What needs to be done – Drop every picture and copy exactly the lines from the one with "Viewport: 1280px width, 960px height." through the last line of the listing below.

Task data –
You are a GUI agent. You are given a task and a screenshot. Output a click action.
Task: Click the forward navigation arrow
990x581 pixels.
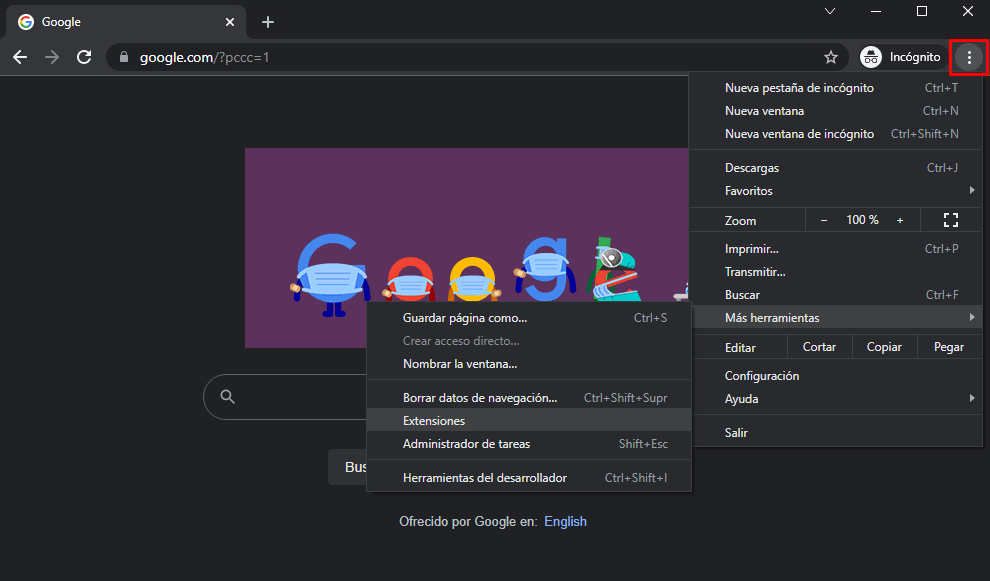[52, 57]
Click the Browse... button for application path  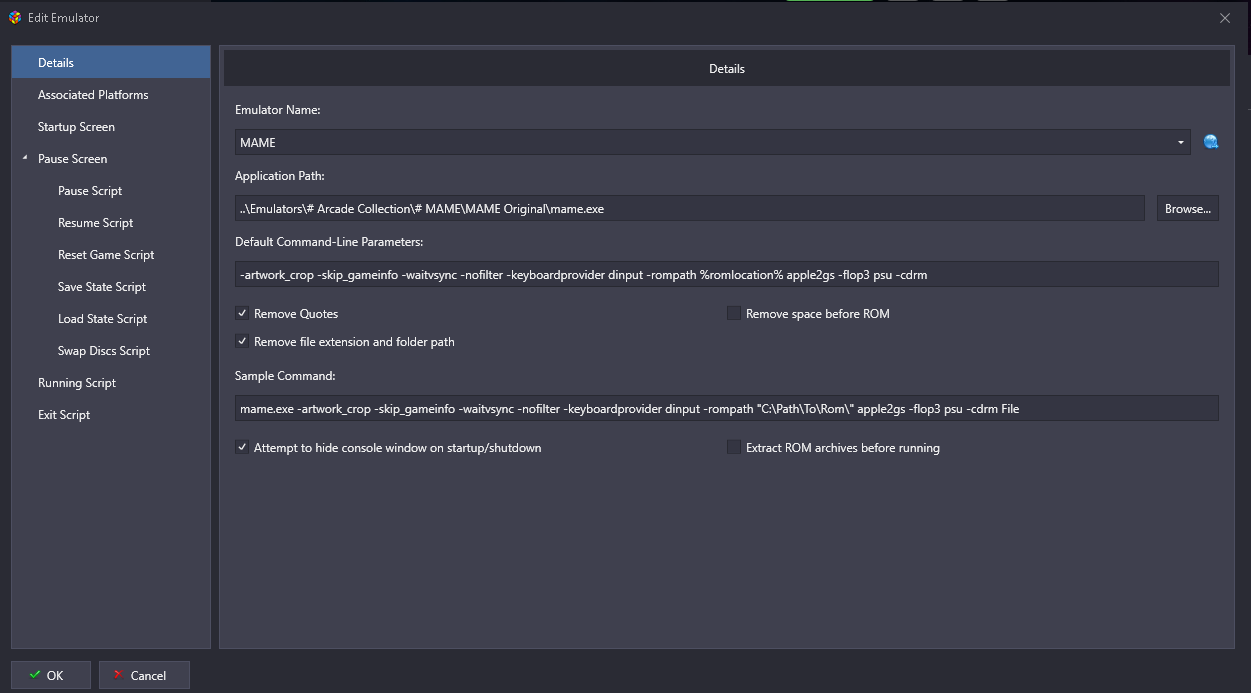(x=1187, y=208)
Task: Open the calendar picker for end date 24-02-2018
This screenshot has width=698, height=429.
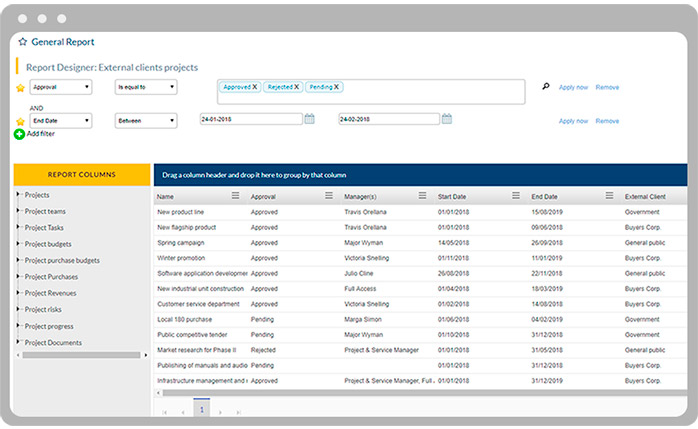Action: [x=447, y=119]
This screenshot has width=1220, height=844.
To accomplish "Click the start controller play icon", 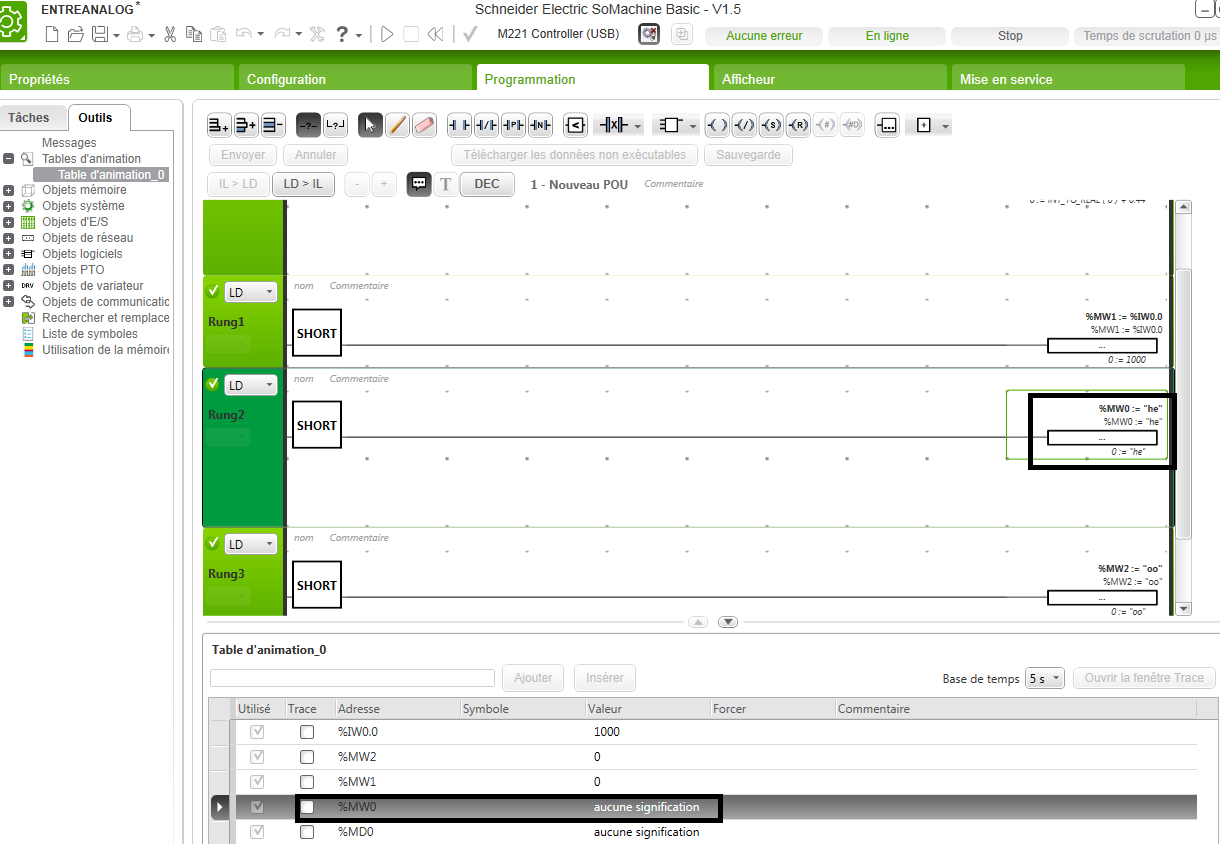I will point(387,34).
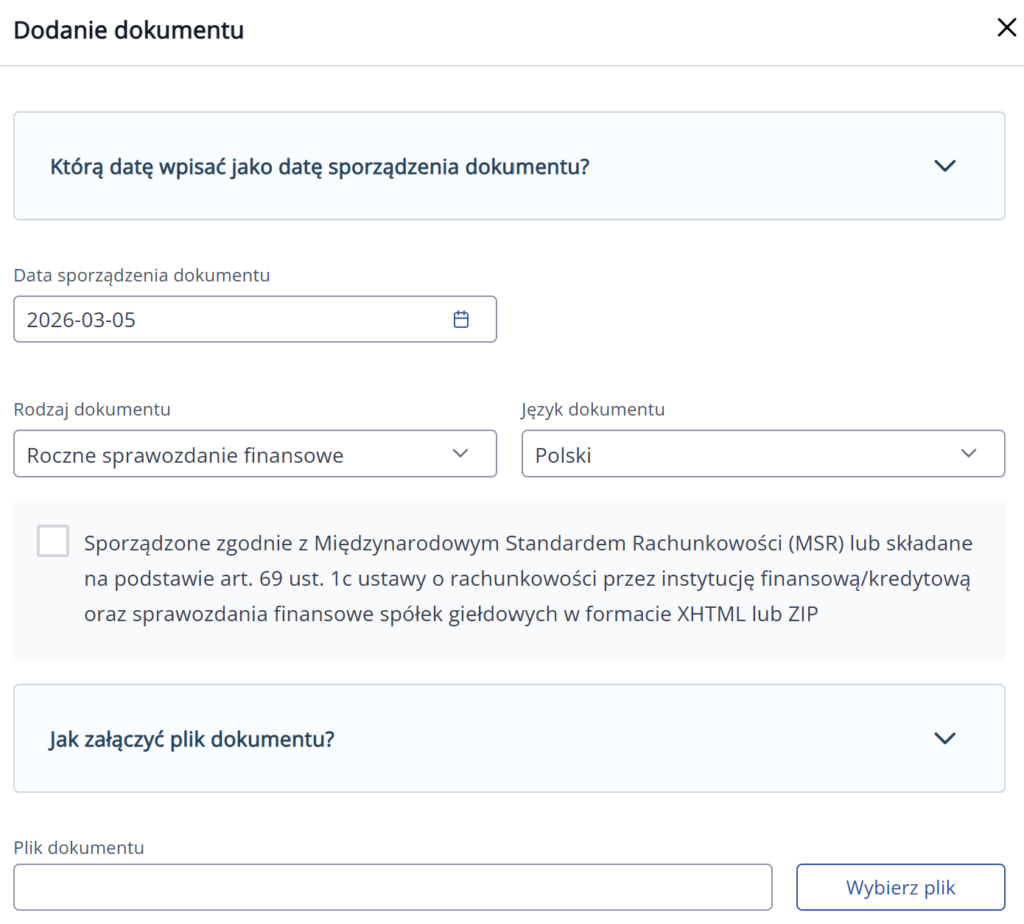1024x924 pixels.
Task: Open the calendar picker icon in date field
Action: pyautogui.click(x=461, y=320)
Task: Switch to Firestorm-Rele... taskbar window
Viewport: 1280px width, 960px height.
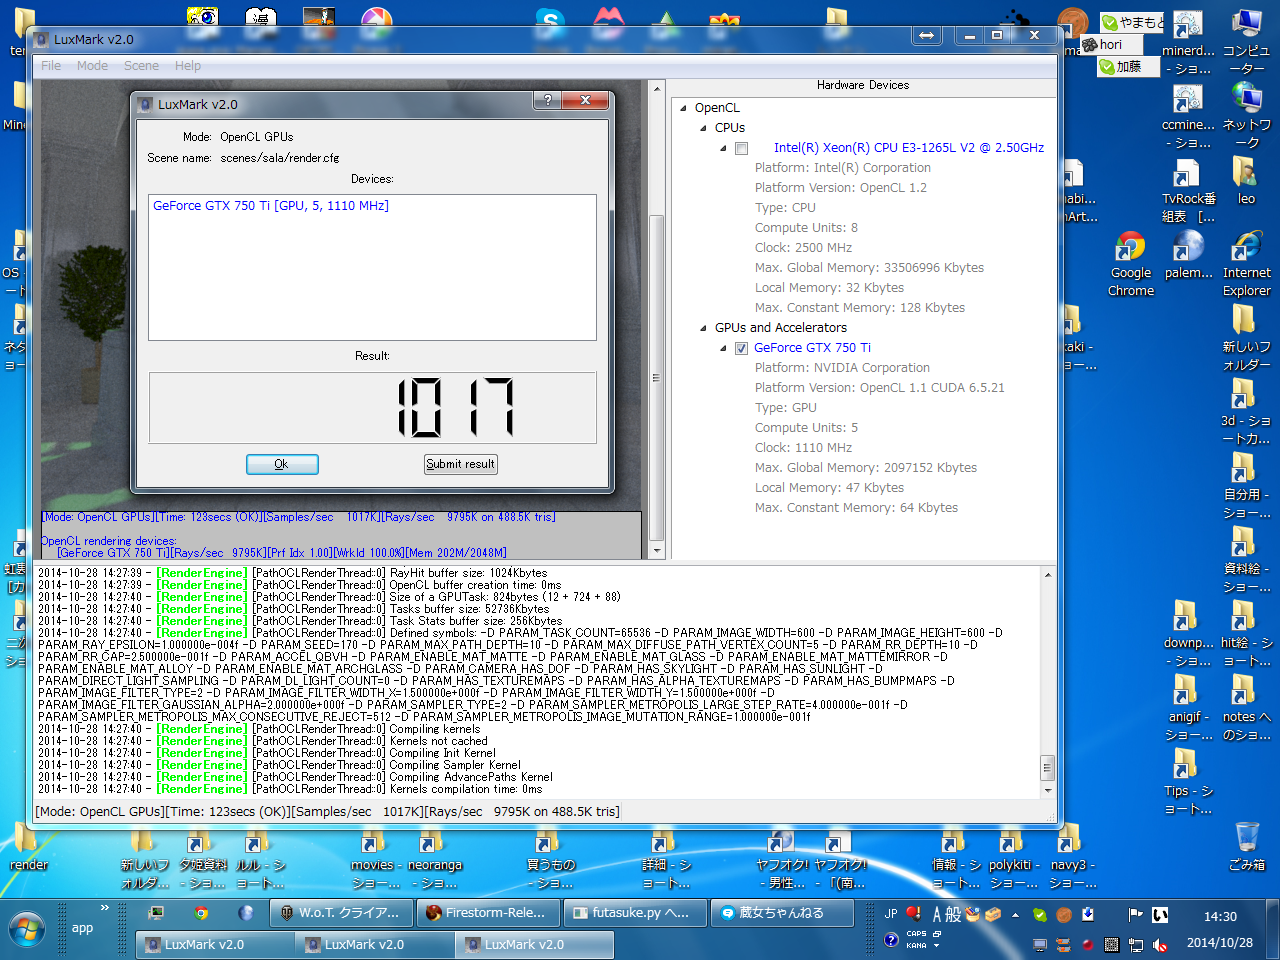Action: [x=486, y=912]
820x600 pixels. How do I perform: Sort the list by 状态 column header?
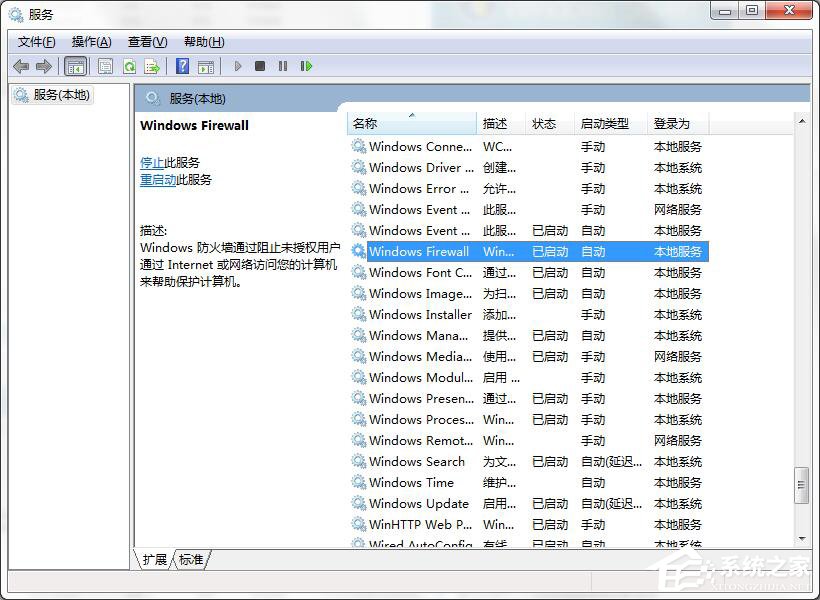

Solution to this task –
Viewport: 1280px width, 960px height.
Action: [x=486, y=912]
820x600 pixels. How do I perform: Sort the list by 状态 column header?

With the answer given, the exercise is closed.